Según datos de Adif -OKDIARIO se limita en este caso a dar cuenta de los mismos-, la soldadura del tramo de la vía de Adamuz (Córdoba) que se investiga ahora como probable causa del accidente en el que han fallecido 46 personas -tristemente hay que sumar una nueva víctima mortal- fue revisada por última vez con ultrasonidos durante la obra de reforma que Óscar Puente califica de «integral» de la vía Madrid-Sevilla.

Es esta prueba de ultrasonidos la que, según los expertos, es la más fiable y eficaz para detectar fisuras o cualquier otro defecto que pueda suponer un riesgo para la seguridad de los pasajeros. Y decimos que OKDIARIO no interpreta los datos, porque en un dosier elaborado por el gestor ferroviario sobre las revisiones de esta soldadura, el administrador estatal admite explícitamente que «la última inspección se hizo durante su construcción».

Esto es, el 25 de junio del año pasado. O sea, que primero, según el Gobierno, fue en noviembre, después en septiembre y, ahora, se admite que la soldadura fue inspeccionada con ultrasonidos en el momento que se llevó a cabo.

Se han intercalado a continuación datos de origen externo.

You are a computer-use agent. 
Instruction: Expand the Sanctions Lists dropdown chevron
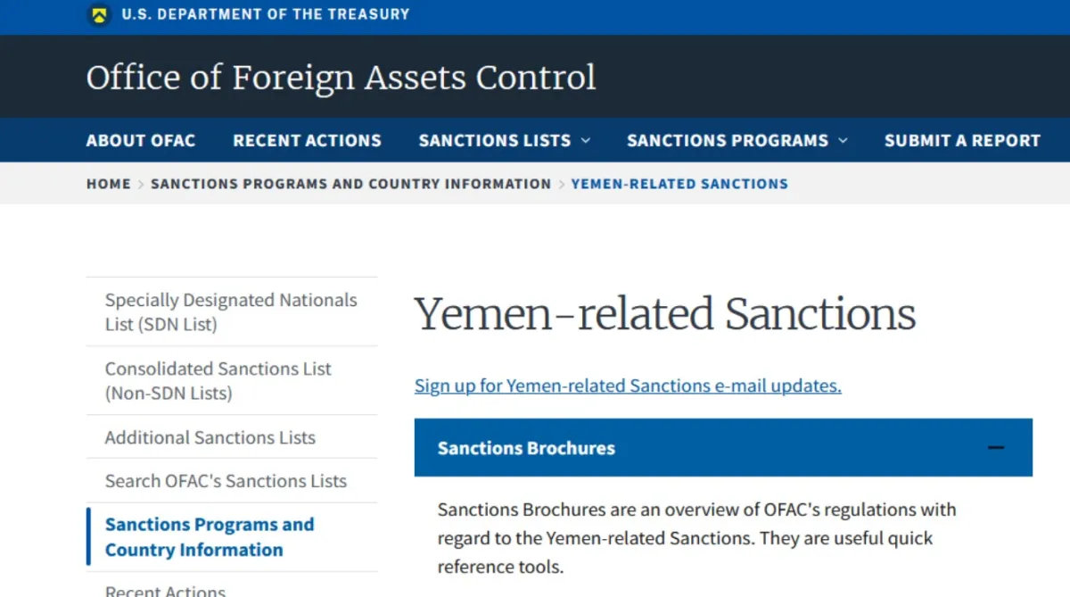[586, 141]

Hay una sutil diferencia de cinco meses en relación con las primeras informaciones dadas por el ministro Puente. Y es que Adif distingue dos revisiones con ultrasonidos: una, a la vía -prueba que se habría realizado el 10 de septiembre de 2025- y otra, expresamente, a la soldadura. Pero en este caso la fecha -y es el dato relevante que no se había hecho público- es muy anterior. En concreto, en junio.

Es decir, siete meses antes del siniestro. Transportes modificó en septiembre de 2024 el contrato de servicios firmado con la empresa Ayesa para la supervisión e inspección de las nuevas soldaduras hechas en el tramo de la línea alta velocidad Madrid-Sevilla con motivo de la reforma «integral» de la vía, que ni era una reforma «integral» ni la soldadura presumiblemente causante del trágico accidente se revisó después de su ejecución. Eso es lo que afirma Adif, señor ministro.